But once settled in the northern city, the telecomms graduate found himself driven by another cause: protecting migrant workers from ruthless exploitation in the farm fields of the country's south, often at the hands of organized crime.
Now 31, Sagnet is soon to be named a Knight of Italy's Order of Merit in recognition of his work in exposing what many have described as a modern form of slavery.
"People talk about poverty and misery in Africa but, here, in southern Italy, in the heart of Europe, I have seen human beings stripped of every last scrap of dignity," the activist and writer told AFP in an interview.
Sagnet first arrived in Turin a decade ago. It was only by chance that, in 2011, he discovered "caporalato", a notoriously exploitative system under which farm owners recruit fruit pickers and other seasonal workers through an intermediary.
READ MORE: Italy cracks down on exploitation of foreign farm workers
A failed exam meant the student was no longer entitled to a maintenance grant.
"I had to make some money and so, on the advice of a friend, I went off to pick some tomatoes," he recalled.
His trip saw him end up in Nardo, on the heel of the Italian boot, where he had heard a farm was looking for day workers.
16-hour days
"At the place there was a tented village with 800 workers living with only five showers and unimaginable hygiene conditions," he said.
"There were Tunisians, without doubt the biggest group, but also Moroccans, Angolans, people from Burkina Faso, Mali... I was the only Cameroonian."
Under caporalato arrangements, now outlawed but still widespread, the employers, who are the real beneficiaries of workers' labour, avoid both payroll taxes and responsibility for the workers being paid illegally low wages.

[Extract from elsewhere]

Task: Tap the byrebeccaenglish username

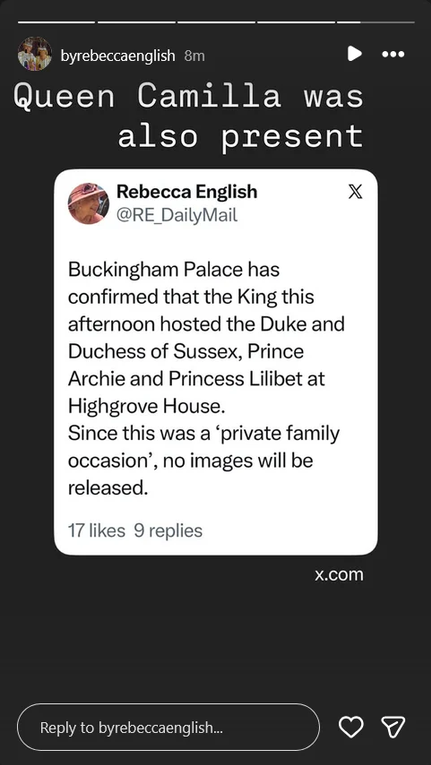Action: pos(118,56)
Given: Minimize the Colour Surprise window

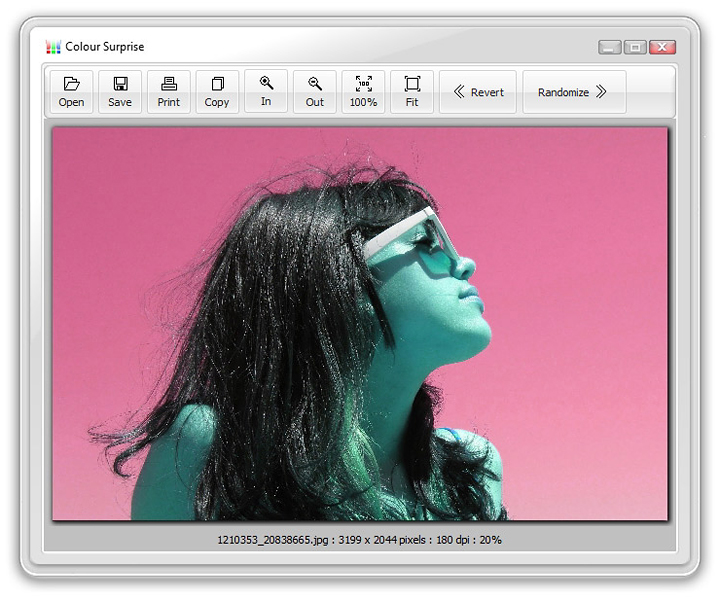Looking at the screenshot, I should point(610,47).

The intermediaries, meanwhile, can claim to be paying them correctly while making deductions for services, ranging from transporting them to farms to providing bottles of water while they toil under the broiling sun of the Italian south.
The involvement of criminal gangs in the system means Sagnet's efforts on behalf of his fellow Africans have put him at risk.
In a 2015 report, Italian trade unions estimated the number of mainly African workers labouring under caporalato conditions at between 300,000 and 400,000.
Sagnet's experience of the system involved spending a week waiting for work before he met one of the gangmasters who oil the wheels of the illicit scheme.
His identity card was soon confiscated - he later understood that, as a legal resident of Italy, his paperwork was valuable for facilitating the recruitment of other, clandestine, workers.
Despite the heat, 16-hour days were not unknown, for wages of 20-25 euros per day ($21-$27), from which the price of water and sandwiches would be deducted.
"Some people worked through Ramadan, when they could not eat or drink
(during daylight hours)," Sagnet recalled. "If someone fainted, they would not
be helped up, anyone who asked to be taken to hospital would have to pay their transport."
Immigrants from Africa and South Asia are particularly vulnerable to exploitation on Italian farms. File photo: michael kooiman/Flickr
'Supermarkets to blame'
When, one July morning, the owner of the farm announced an increase in workloads without any increase in pay, Sagnet persuaded his fellow workers to down tools.
"We blocked the road, traffic jams built up and the police arrived, local media too.
"It was what we wanted, to attract attention to the conditions we were working under."
Without seeking the limelight, Sagnet became the spokesman of the mini-revolt, for a strike that was to last a month and end with the workers winning improved pay and convictions for several intermediaries and employers.
Other arrests followed in other regions and a law criminalizing caporalato arrangements was adopted by parliament by the end of the same year.
Sagnet returned to his studies but has not given up the fight. He worked for a time for one of Italy's main union groups, and last year saw him publish "Ghetto Italia", a book in which he blames major retailers for the conditions in the farms that supply them.
"In their drive for profit they force producers to always be looking to cut their costs, something they can only do on the backs of their workers, by paying them less," he said.
"That is the reality and the authorities are still closing their eyes to it."